• _EXERCISE PROMPT_
In the records below, find the line containing "The image size", then extract that line and all subsequent lines exactly, leaving out everything else.

══════════

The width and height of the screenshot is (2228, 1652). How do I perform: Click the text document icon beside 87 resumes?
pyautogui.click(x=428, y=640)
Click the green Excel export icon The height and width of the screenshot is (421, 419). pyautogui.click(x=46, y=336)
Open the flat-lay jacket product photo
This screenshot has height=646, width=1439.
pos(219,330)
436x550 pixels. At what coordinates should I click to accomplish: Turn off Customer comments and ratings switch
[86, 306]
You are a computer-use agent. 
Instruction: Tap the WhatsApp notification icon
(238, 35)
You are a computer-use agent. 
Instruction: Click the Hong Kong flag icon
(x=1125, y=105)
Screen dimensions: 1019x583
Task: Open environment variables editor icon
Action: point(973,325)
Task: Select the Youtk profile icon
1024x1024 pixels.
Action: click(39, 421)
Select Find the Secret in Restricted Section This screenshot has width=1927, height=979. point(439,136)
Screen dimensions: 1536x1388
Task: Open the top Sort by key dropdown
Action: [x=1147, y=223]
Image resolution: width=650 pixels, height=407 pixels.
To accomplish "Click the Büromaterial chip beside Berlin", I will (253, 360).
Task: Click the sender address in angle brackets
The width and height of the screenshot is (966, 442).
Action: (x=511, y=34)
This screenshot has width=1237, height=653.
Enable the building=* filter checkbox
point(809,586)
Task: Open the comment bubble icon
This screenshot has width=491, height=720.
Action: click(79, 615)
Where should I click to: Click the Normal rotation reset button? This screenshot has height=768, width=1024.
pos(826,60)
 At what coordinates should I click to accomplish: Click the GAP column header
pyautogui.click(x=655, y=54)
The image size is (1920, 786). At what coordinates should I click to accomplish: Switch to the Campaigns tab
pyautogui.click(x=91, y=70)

══════════

• _WORKED SOLUTION_
The image size is (1920, 786). At what coordinates should I click to accomplish: Switch to the Campaigns tab
pyautogui.click(x=91, y=70)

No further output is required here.